Saved data entries
•••••
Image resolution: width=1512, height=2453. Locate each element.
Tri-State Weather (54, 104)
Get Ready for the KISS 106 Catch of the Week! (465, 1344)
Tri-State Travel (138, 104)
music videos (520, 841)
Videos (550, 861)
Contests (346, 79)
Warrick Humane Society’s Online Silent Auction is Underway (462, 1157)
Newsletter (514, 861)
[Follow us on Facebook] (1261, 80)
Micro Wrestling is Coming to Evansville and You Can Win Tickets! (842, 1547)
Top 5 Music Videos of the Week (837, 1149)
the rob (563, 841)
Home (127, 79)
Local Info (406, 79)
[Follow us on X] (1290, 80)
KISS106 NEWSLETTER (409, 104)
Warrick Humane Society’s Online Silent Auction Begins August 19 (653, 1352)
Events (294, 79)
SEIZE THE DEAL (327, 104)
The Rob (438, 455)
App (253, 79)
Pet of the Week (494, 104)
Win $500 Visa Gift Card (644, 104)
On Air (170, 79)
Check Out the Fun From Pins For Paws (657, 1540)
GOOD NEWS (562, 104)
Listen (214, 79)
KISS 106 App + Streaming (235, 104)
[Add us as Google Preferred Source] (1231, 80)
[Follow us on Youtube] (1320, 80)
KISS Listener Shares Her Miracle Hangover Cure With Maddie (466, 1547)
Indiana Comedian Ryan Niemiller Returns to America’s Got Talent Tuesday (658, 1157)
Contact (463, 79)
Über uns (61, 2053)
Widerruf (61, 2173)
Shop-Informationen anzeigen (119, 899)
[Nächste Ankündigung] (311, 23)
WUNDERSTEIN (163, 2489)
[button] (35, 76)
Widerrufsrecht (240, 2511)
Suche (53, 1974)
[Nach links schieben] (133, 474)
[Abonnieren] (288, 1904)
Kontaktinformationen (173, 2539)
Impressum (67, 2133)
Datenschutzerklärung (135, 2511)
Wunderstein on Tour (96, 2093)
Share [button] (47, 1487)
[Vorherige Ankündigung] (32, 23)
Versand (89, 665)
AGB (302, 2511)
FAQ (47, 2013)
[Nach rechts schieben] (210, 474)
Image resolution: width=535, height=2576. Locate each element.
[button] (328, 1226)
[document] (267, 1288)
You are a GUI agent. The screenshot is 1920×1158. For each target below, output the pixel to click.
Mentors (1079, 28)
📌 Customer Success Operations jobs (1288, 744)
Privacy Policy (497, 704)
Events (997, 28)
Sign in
•••••
● **WORK INSTRUCTION**: Make sure every record is repeated exactly.

● **ANSWER TO THE EXERCISE**:
Image resolution: width=1512, height=2453. Locate each element.
Tri-State Weather (54, 104)
Get Ready for the KISS 106 Catch of the Week! (465, 1344)
Tri-State Travel (138, 104)
music videos (520, 841)
Videos (550, 861)
Contests (346, 79)
Warrick Humane Society’s Online Silent Auction is Underway (462, 1157)
Newsletter (514, 861)
[Follow us on Facebook] (1261, 80)
Micro Wrestling is Coming to Evansville and You Can Win Tickets! (842, 1547)
Top 5 Music Videos of the Week (837, 1149)
the rob (563, 841)
Home (127, 79)
Local Info (406, 79)
[Follow us on X] (1290, 80)
KISS106 NEWSLETTER (409, 104)
Warrick Humane Society’s Online Silent Auction Begins August 19 (653, 1352)
Events (294, 79)
SEIZE THE DEAL (327, 104)
The Rob (438, 455)
App (253, 79)
Pet of the Week (494, 104)
Win $500 Visa Gift Card (644, 104)
On Air (170, 79)
Check Out the Fun From Pins For Paws (657, 1540)
GOOD NEWS (562, 104)
Listen (214, 79)
KISS 106 App + Streaming (235, 104)
[Add us as Google Preferred Source] (1231, 80)
[Follow us on Youtube] (1320, 80)
KISS Listener Shares Her Miracle Hangover Cure With Maddie (466, 1547)
Indiana Comedian Ryan Niemiller Returns to America’s Got Talent Tuesday (658, 1157)
Contact (463, 79)
Über uns (61, 2053)
Widerruf (61, 2173)
Shop-Informationen anzeigen (119, 899)
[Nächste Ankündigung] (311, 23)
WUNDERSTEIN (163, 2489)
[button] (35, 76)
Widerrufsrecht (240, 2511)
Suche (53, 1974)
[Nach links schieben] (133, 474)
[Abonnieren] (288, 1904)
Kontaktinformationen (173, 2539)
Impressum (67, 2133)
Datenschutzerklärung (135, 2511)
Wunderstein on Tour (96, 2093)
Share [button] (47, 1487)
[Vorherige Ankündigung] (32, 23)
Versand (89, 665)
AGB (302, 2511)
FAQ (47, 2013)
[Nach rechts schieben] (210, 474)
Image resolution: width=535, height=2576. Locate each element.
[button] (328, 1226)
[document] (267, 1288)
You are a GUI agent. The screenshot is 1920×1158. For each target below, output the pixel to click.
Mentors (1079, 28)
📌 Customer Success Operations jobs (1288, 744)
Privacy Policy (497, 704)
Events (997, 28)
Sign in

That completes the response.